El descontento también incluye a los prontos a jubilar, cuando constatan un valor esperado para sus pensiones marcadamente inferior al que les permitiría vivir una vejez con dignidad. No ayuda a reducir el enojo cuando un juez sanciona por colusión a los ejecutivos de farmacias condenándolos a que se matriculen en clases de ética. Esta insatisfacción afecta especialmente a las familias de clase media cuyas expectativas respecto del futuro crecían simultáneamente con los buenos indicadores de crecimiento de la economía. 

Parece haber acuerdo que se hace urgente atacar frontalmente la inseguridad de la clase media, extendiendo el piso de protección social, garantizando educación y acceso a salud de calidad, y a pensiones adecuadas a las necesidades de la tercera edad. Debería haber acuerdo, también en que hay que regular mejor a los proveedores privados de servicios sociales básicos y a un sector financiero, que concede créditos caros y muestra escasa preocupación por el eventual sobre-endeudamiento de sus clientes.

¿Es eso lo único que hay que hacer en los próximos años para recuperar la credibilidad y la confianza en la clase dirigente? El tema se hace más complejo y exigente por la etapa de desarrollo en que se encuentra el país.

Las expectativas de los sectores sociales hoy empoderados van a seguir creciendo. Una parte de esas aspiraciones podrán satisfacerse redistribuyendo ingresos a través de una reforma tributaria. Pero, en lo sustancial y permanente, los ingresos adicionales necesarios tendrán que provenir de una economía que sea capaz de crecer aceleradamente a futuro, a tasas no inferiores al 5% anual.
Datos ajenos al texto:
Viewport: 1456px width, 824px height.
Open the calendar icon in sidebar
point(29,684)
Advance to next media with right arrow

El riesgo es que esa meta no sea alcanzada. La economía chilena hoy día es la de un país de ingreso medio. En esta fase del desarrollo, la experiencia histórica demuestra que aumenta la probabilidad de caer en lo que numerosos estudios académicos llaman “la trampa del ingreso medio”. Se cae en ella por alguno de tres factores: pérdida de cohesión social por no dar cuenta a tiempo de la inseguridad económica de sectores mayoritarios de la población; pérdida de competitividad de su economía; y baja calidad de la política y sus instituciones. 

Avanzar en competitividad y en productividad, es un requisito para seguir creciendo en una economía global. El rol del sector privado es esencial en esta tarea. Como señalaba Miichael Porter en una visita a Chile, se necesita un sector privado más potente en cuanto a su capacidad de innovar, crear nuevos productos y diversificar las exportaciones. El discurso desde la política debería permanentemente invitar al diálogo público-privado, como lo hacen los países afines más exitosos, como Australia, nueva Zelandia, Finlandia y Corea, para compartir una visión estratégica que sea pro-crecimiento, socialmente inclusiva y con menos desigualdades. 
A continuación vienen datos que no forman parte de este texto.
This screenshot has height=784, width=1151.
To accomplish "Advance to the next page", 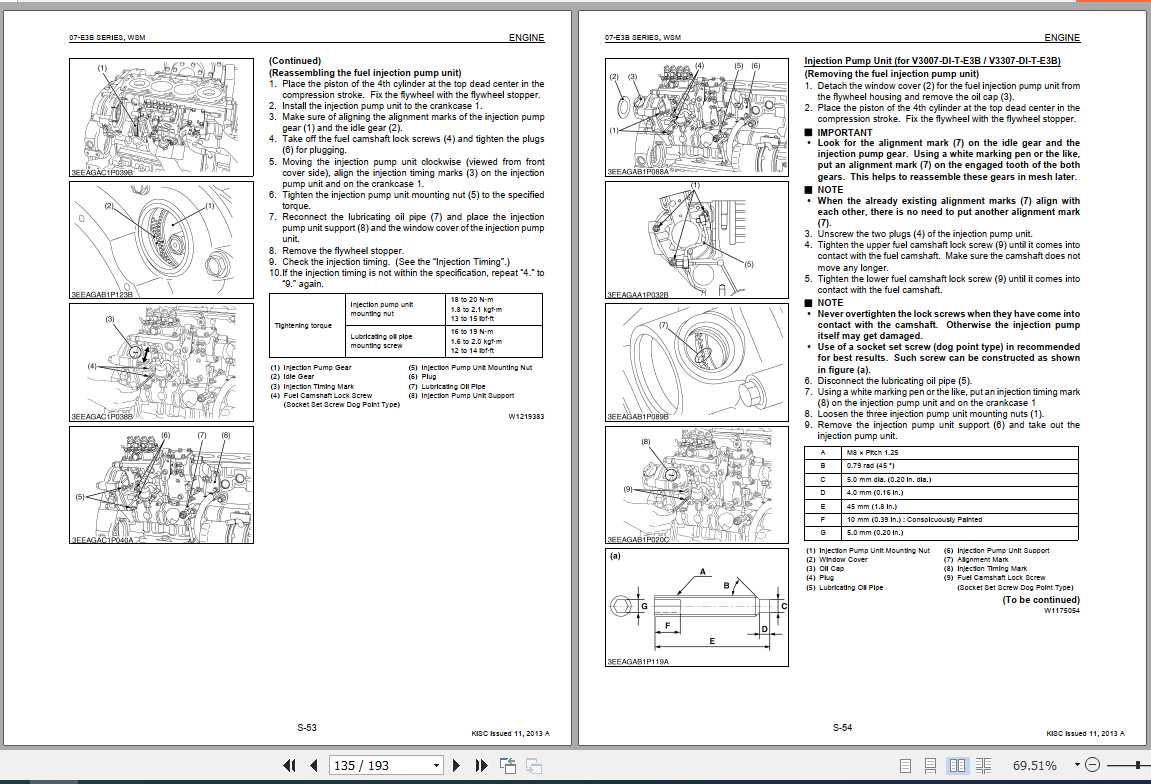I will pos(456,765).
Las instituciones políticas ineficaces también hacen caer a un país en la trampa del ingreso medio. Una parte de esa ineficiencia se genera por un sistema electoral que conduce inevitablemente a un empate político permanente. Esta es una razón de fondo para dar alta prioridad a una reforma del sistema electoral chileno.

El test principal para un sistema político-democrático es el de poder constituir mayorías con capacidad de mirar más allá del corto plazo, y que sean capaces de construir consensos en los temas estratégicos. 
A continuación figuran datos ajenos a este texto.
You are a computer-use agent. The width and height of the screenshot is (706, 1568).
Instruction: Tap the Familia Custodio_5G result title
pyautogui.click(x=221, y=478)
¿Es esto posible en esta etapa del desarrollo chileno? Lo fue en la fase de consolidación de la democracia a partir de 1990. En esos años fue posible, desde una mayoría política y social instalada en el gobierno, convocar al sector privado y a las organizaciones sindicales, a partidos de gobierno y oposición. Durante el proceso se fue encontrando un terreno común, una cierta visión del país y su futuro, compartida en lo grueso, con las discrepancias propias de una sociedad diversa. Así se fue gradualmente superando la retórica de la intransigencia y de los antagonismos sin solución. 

Esos procesos, si se sostienen en el tiempo, hacen surgir el germen de una nueva cultura: de los acuerdos políticos, de valorar “la vida de los otros” y sus precariedades; del reencuentro de un sentido de nación, de un futuro común a compartir.